A Grief Observed, My Own Version
On my yoga app there is a young woman who fell 100 feet while climbing in Yosemite and she is now a paraplegic. There are five or six short videos of how she has adjusted to this new reality-- the wheelchair, the special adaptations to her car, her capacities and incapacities, her determination to live fully. She is reminded of her accident and the loss of her legs every minute of every day yet that is more of a springboard than a grave.
I have not been physically incapacitated by the death of my son-- I still walk and dance and stretch in downward dog like I've done for decades. You can't see the amputation, the loss, the extreme altering of my life just by looking at me-- but the fact that you don't see the hole in my heart doesn't mean it isn't there. And there.... there lies the challenge for someone who is grieving. An obvious wound wrapped in gauze, blood oozing through the bandage, elicits a visceral response from friends and family. They want to know how it happened, they make sure to place a chair with a pillow so you can rest your battered leg more comfortably-- the very nature of it being visible gives them something to focus on and attend to. But grief is a mystery. It lives inside and rarely makes an appearance and when it does it's much like an awkward, raging teenager or a suicidal relative that no one knows how to handle.
There is a strange dance between desperately wanting people to see that I am a grieving mother-- to connect with me on the level of love and loss-- and at the same time not wanting to be defined by this loss. I don't want to be the mother who lost her only child any more than the paraplegic wants to be the woman in the wheelchair-- but as I write that I'm not sure I have it right.
I remember an incredible video that was circulating a few years ago. There is a scene of a man backing out of his driveway and almost hitting a little boy on his bike-- he screams at the boy then drives away in frustration. Then a woman is waiting impatiently in a long line for a barista to make her coffee-- she rudely snaps up her coffee, muttering under her breath about incompetence. There are other scenes like this and then the same scenes are played over again but this time we are given information about what is going on in the person's life. The little boy's father just died. The barista just found out her mother has cancer. It's stunning how knowing these tender truths about a stranger completely shifts our behavior and capacity for empathy and kindness.
I wish I had an arm band that universally meant that I was in mourning for my child. I wish I could look around the supermarket and recognize those that have lost a spouse or parent.

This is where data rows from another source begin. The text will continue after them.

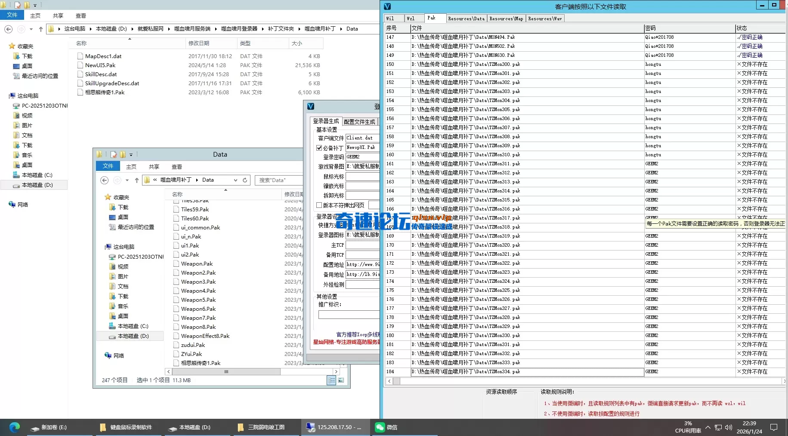Viewport: 788px width, 436px height.
Task: Click the speaker icon in the system tray
Action: [x=728, y=427]
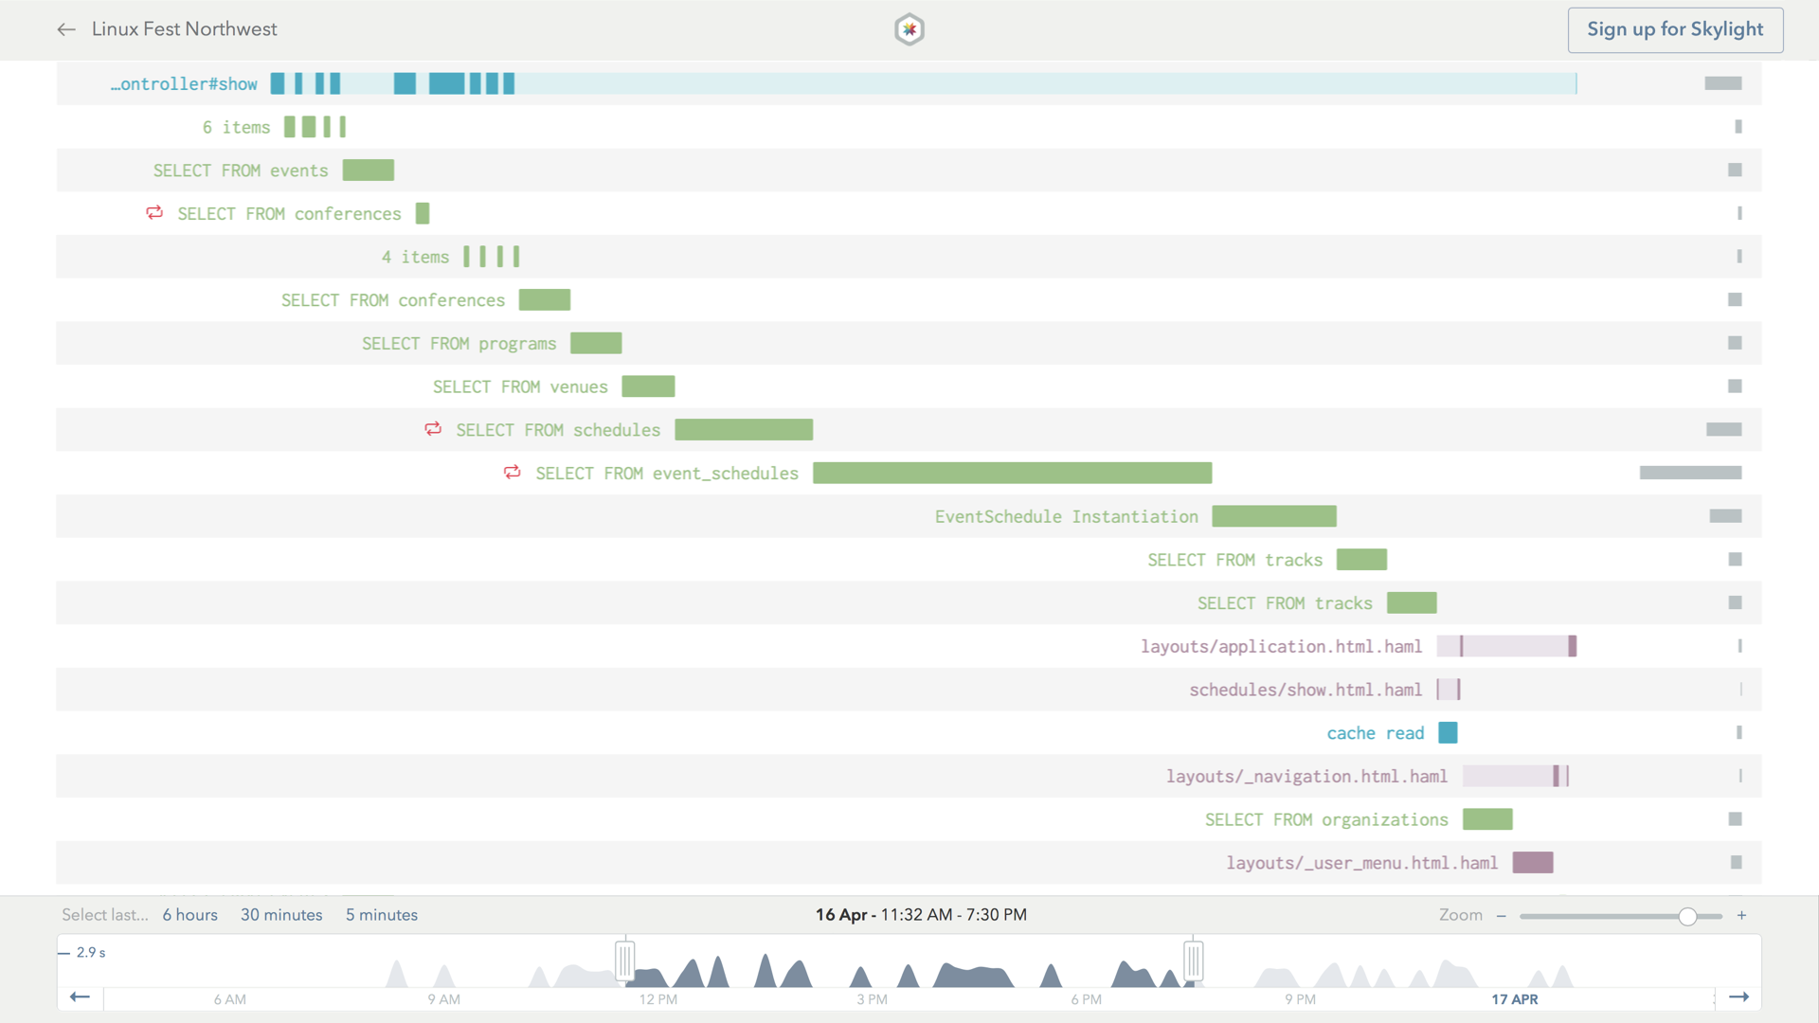The image size is (1819, 1023).
Task: Click the SELECT FROM events span bar
Action: (x=369, y=170)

I believe that if we had more of a window into the grief we all carry, we would show greater patience and love for each other.

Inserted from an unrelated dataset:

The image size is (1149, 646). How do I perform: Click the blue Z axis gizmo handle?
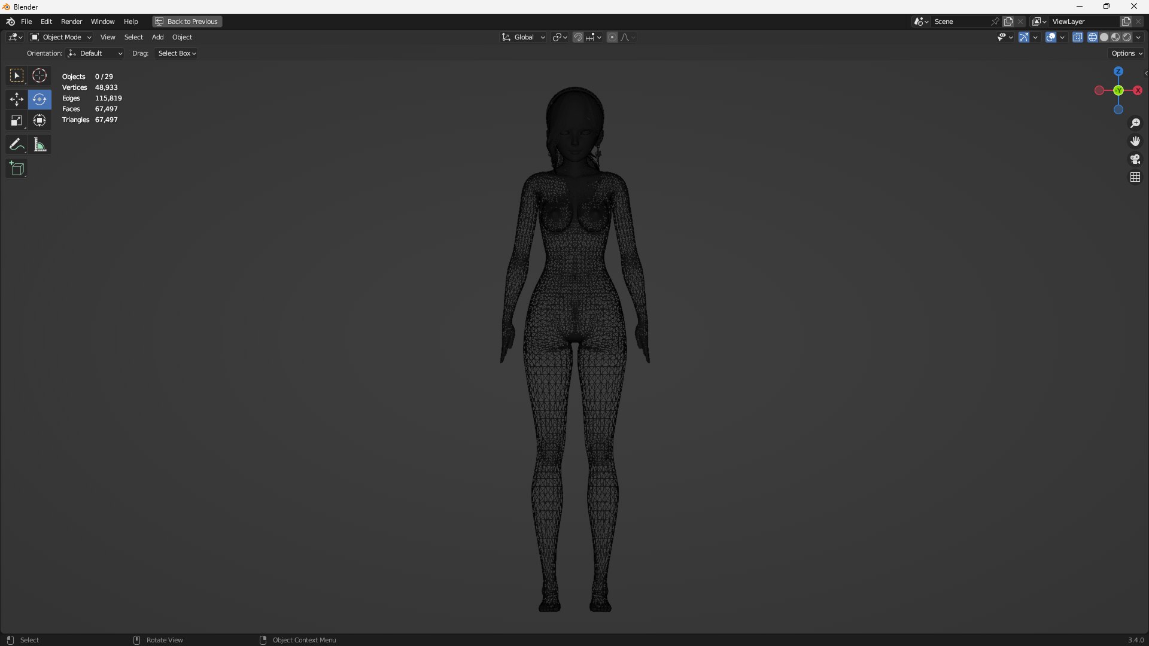point(1118,71)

I can imagine how this dance of wanting to be seen as a whole person-- one who is still whole while also being broken, is compounded when your loved one dies in police violence, a terrorist attack, suicide, war, or a plane crash that leaves no trace of the human you loved with all your heart.
I long for the day when we have found ways to recognize that when you breath in love, you exhale grief. It's natural and essential and cannot be avoided without dire consequences to your health and to your relationships. I envision a day when we are all given arm bands in different colors to represent that we have lost a sibling, a friend, our spouse, our child, our health, our career. I believe this would inspire a welling up of compassion and connection. We would be surprised-- You lost a child? I didn't know that. Your spouse died? When? I want to know about this time in your life. Your brother died? Your father? Ohhh.... wow. There is so much I don't know about the people in my life. This makes me want to sit in council, to hear the stories of the loves you've lost, of the love that shaped your heart. This is what I long for.